Di Caryn Ganz
Fin da quando abbiamo fatto la conoscenza di Chris Martin per la prima volta, quattordici anni fa, è sempre stata una fidata guida emozionale, che ci ha incoraggiato ad ascoltare il rintocco delle campane, a meravigliarci del cielo stellare, a brillare nell’oscurità, a obbedire ai nostri cuori. Ma cosa succede quando viene a mancare la persona alla quale indirizzare tutte quelle ricche ballate?
Il sesto album dei Coldplay si chiama Ghost Stories, e c’è un fantasma biondo che ovviamente ne tormenta le nove tracce. Il disco arriva a due mesi dall’annuncio del “conscio dis-accoppiamento” tra Martin e la sua moglie da circa dieci anni in qua Gwyneth Paltrow – per il mondo esterno, una separazione fatta con le migliori intenzioni, ma comunque una separazione. Per la prima volta dopo tanto tempo, Martin non sta cercando un “Fix You”, ma piuttosto di riparare se stesso.
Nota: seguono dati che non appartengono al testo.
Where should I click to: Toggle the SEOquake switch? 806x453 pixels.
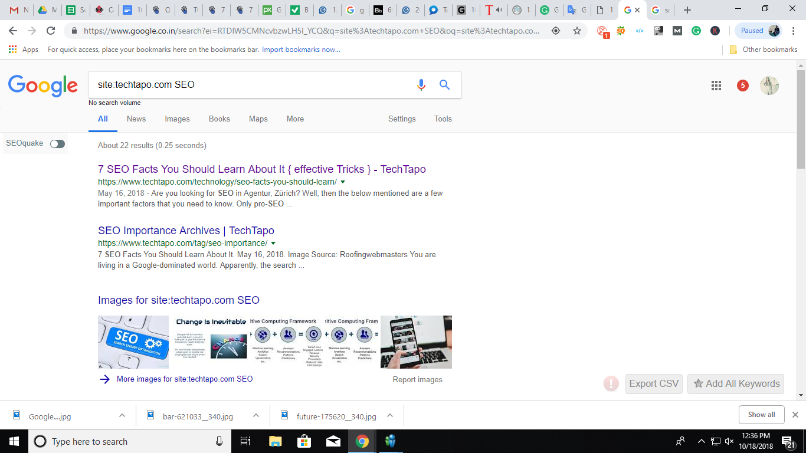click(x=57, y=144)
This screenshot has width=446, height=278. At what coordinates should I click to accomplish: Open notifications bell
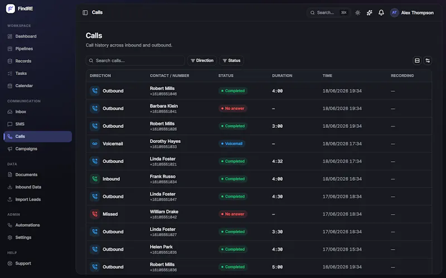tap(381, 12)
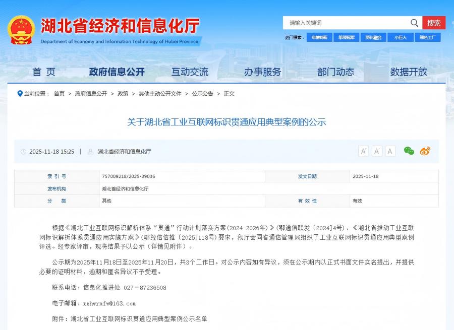Select the 绿色工厂 hot search tag
The height and width of the screenshot is (330, 454).
tap(427, 37)
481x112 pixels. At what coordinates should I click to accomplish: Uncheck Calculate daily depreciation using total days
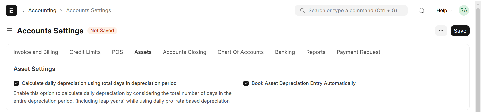[x=16, y=83]
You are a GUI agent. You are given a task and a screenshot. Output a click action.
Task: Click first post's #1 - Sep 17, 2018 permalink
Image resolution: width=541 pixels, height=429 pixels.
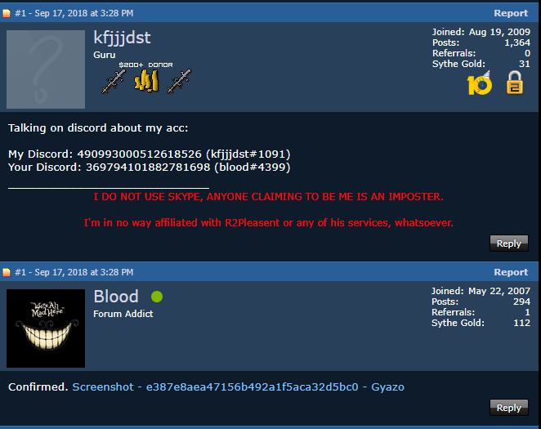74,13
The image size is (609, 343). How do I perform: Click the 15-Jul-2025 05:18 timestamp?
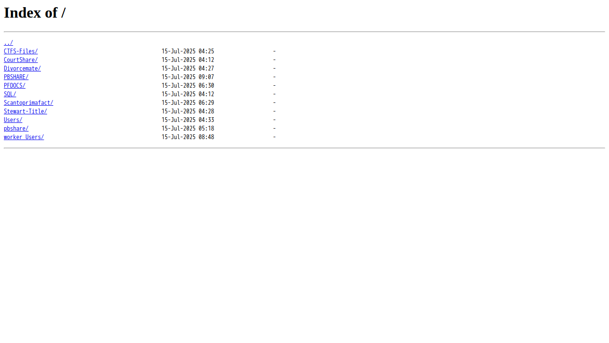[x=188, y=129]
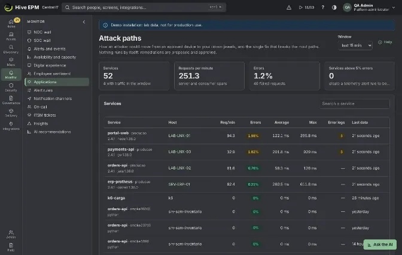Click the Ask the AI button

[380, 244]

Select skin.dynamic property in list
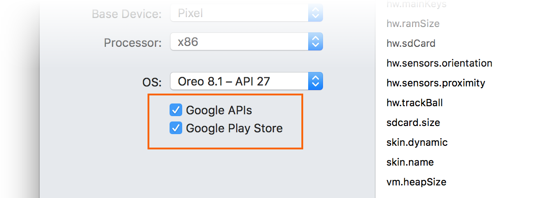pos(417,142)
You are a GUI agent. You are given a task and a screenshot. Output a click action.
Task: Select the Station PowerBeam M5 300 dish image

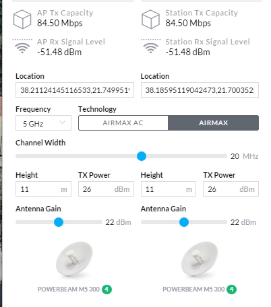(x=200, y=259)
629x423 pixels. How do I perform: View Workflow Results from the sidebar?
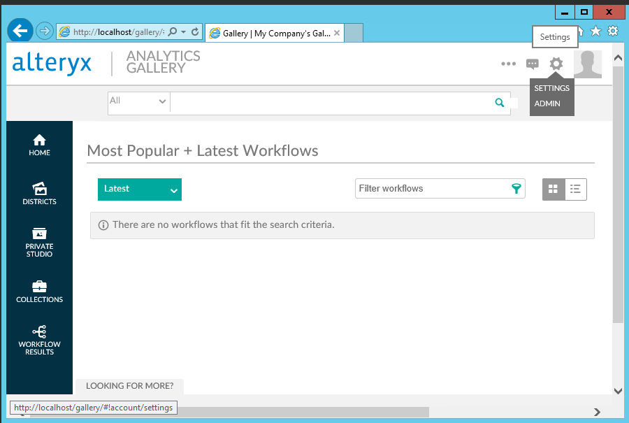pos(39,340)
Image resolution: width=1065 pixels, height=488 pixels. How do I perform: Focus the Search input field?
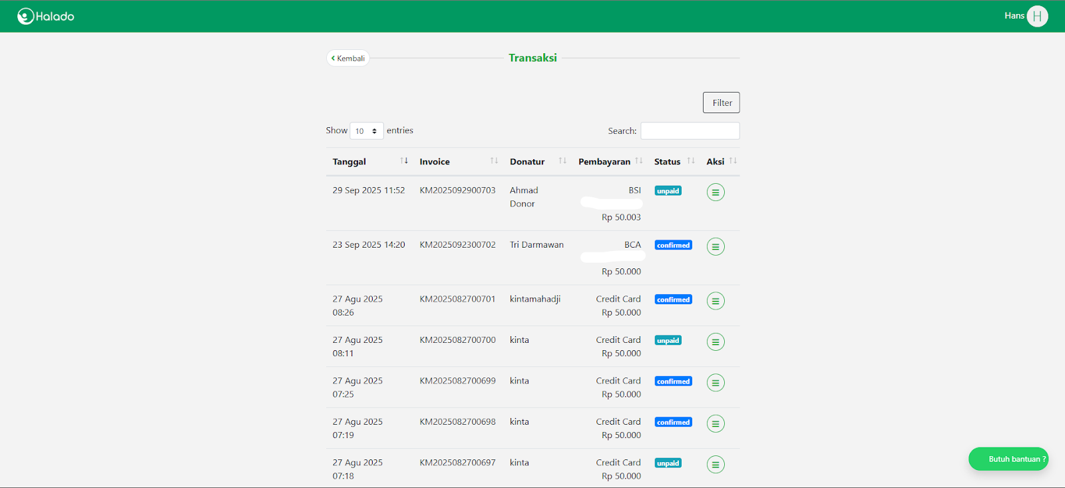click(x=690, y=131)
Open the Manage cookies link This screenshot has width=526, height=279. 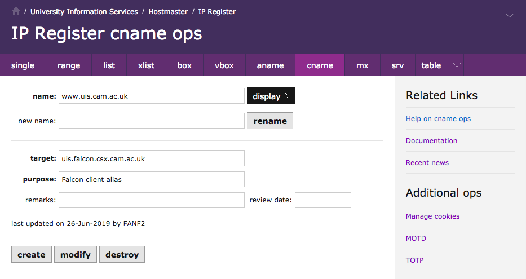(432, 216)
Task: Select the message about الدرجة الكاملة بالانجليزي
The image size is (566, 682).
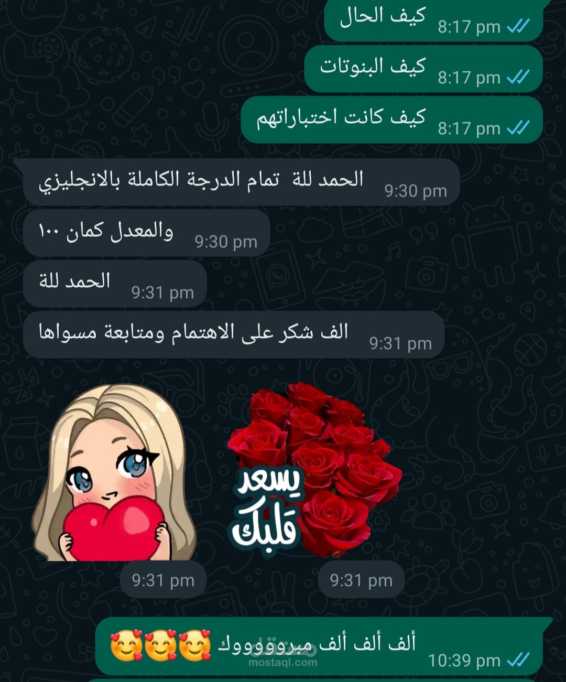Action: pos(242,182)
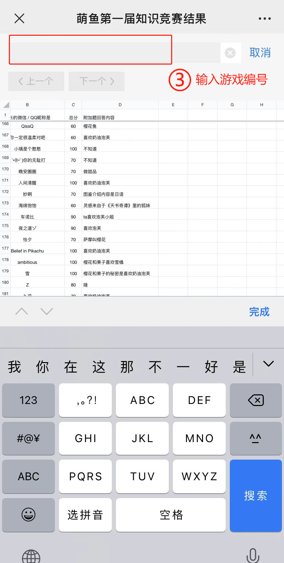Open the emoji keyboard with the smiley key
The width and height of the screenshot is (284, 563).
coord(28,515)
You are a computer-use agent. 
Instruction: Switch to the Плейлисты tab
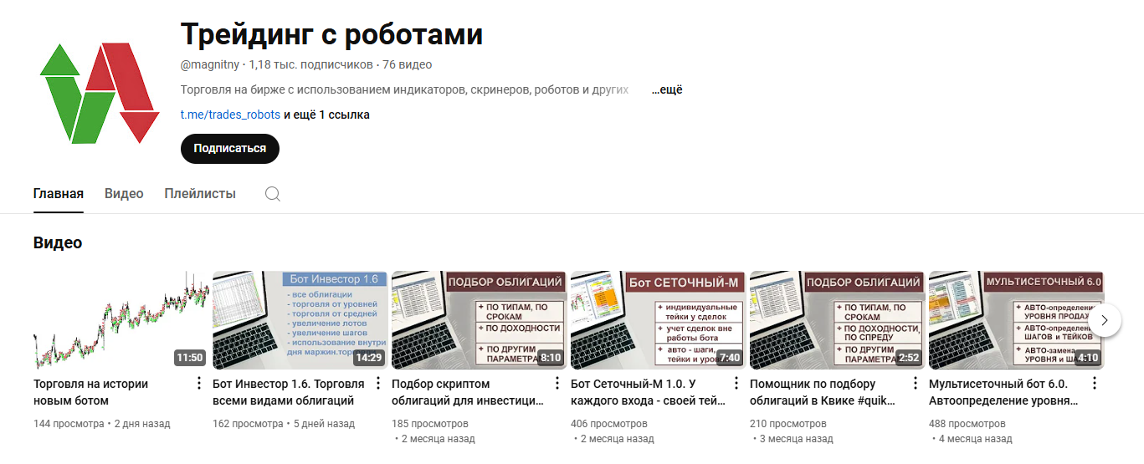pos(200,194)
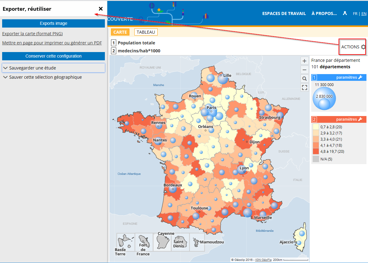Zoom out with the minus map button
Image resolution: width=368 pixels, height=263 pixels.
tap(304, 70)
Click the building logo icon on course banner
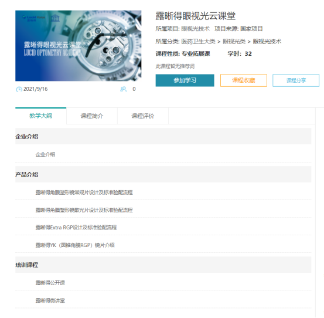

Il risultato è un disco dei Coldplay come i Coldplay non l’avevano mai fatto. Invece di ritornelli ampi, da braccia aperte, e inni irresistibili che portano a sbattere i piedi, ci sono lamenti e piagnucolii che riportano alla memoria i gorgheggi addolorati di Kanye West in 808s & Heartbreak o sull’ultimo disco di Bon Iver. ” You’re always in my head”, sussurra Martin croons in apertura di album, sospinto dai riff del chitarrista Jonny Buckland: e manterrà questa promessa per i successivi 43 minuti. Nella afflitta Oceans, il falsetto di Martin si slancia contro una chitarra acustica, appendendocisi come se la sua vita dipendesse da ciò. All’arrivo alla conclusiva O, anche Martin si è trasformato in un fantasma, un pennacchio di fumo che insegue in cielo uno stormo di uccelli.
Il co-produttore Paul Epworth, famoso per aver provocato la valanga di Grammy che investì Adele nel 2012, fa un lavoro eccellente nell’aiutare i Coldplay a eliminare gli strati di Mylo Xyloto, l’album del 2011 con alla guida Brian Eno, facendoli atterrare in una zona dello spettro molto più minimale. Durante diversi episodi, il batterista Will Champion fa esperimenti con il battito gentile della percussione synth. Dei Martin moltiplicati grazie al multitracking armonizzano dolorosamente durante Midnight, prima traccia a circolare dall’album e prima scintilla del nuovo corso, mentre dei balbettii sintetici ricalcano il disorientamento del testo cantato. Dal vivo la band ha eseguito la traccia con un paio di arpe laser, con il bassista Guy Berryman e Martin a guidare l’impazzimento in stile EDM che la caratterizza da opposti lati del palco.
Ascolta cinque canzoni dall’album!
Ghost Stories si ambienta in un limbo a metà fra depressione e accettazione: mentre Martin accelera verso il precipizio, i Coldplay – che sono ancora gli stessi quattro ragazzi che nel 2000 ci regalarono Yellow e che firmano insieme tutte le canzoni – non scivolano giù dal baratro. Il singolo pulsante Magic e la luminosa Ink piombano la prospettiva dell’amore eterno dopo che si è spenta la fiammella del romanticismo. La canzone più “estatica” della raccolta, A Sky Full of Stars composta con l’aiuto di Avicii è una deviazione enorme nella carriera del DJ svedese e dà a Martin la possibilità di dimenticare tutto ballando.
La verità di un True Love è troppo dolorosa per essere tollerata, per cui il cantante istruisce la sua compagna: “Just tell me you love me/If you don’t, then lie/Oh, lie to me”. A un recentissimo concerto a New York, il trentasettenne ha annunciato alla folla che si tratta della canzone più bella che la band abbia mai scritto. Il suo strano, scordato assolo di chitarra è il più discordante del disco, ma anche il suo momento sonico più soddisfacente. Forse non è la canzone che Martin avrebbe voluto scrivere, ma è quella che aveva bisogno di comporre.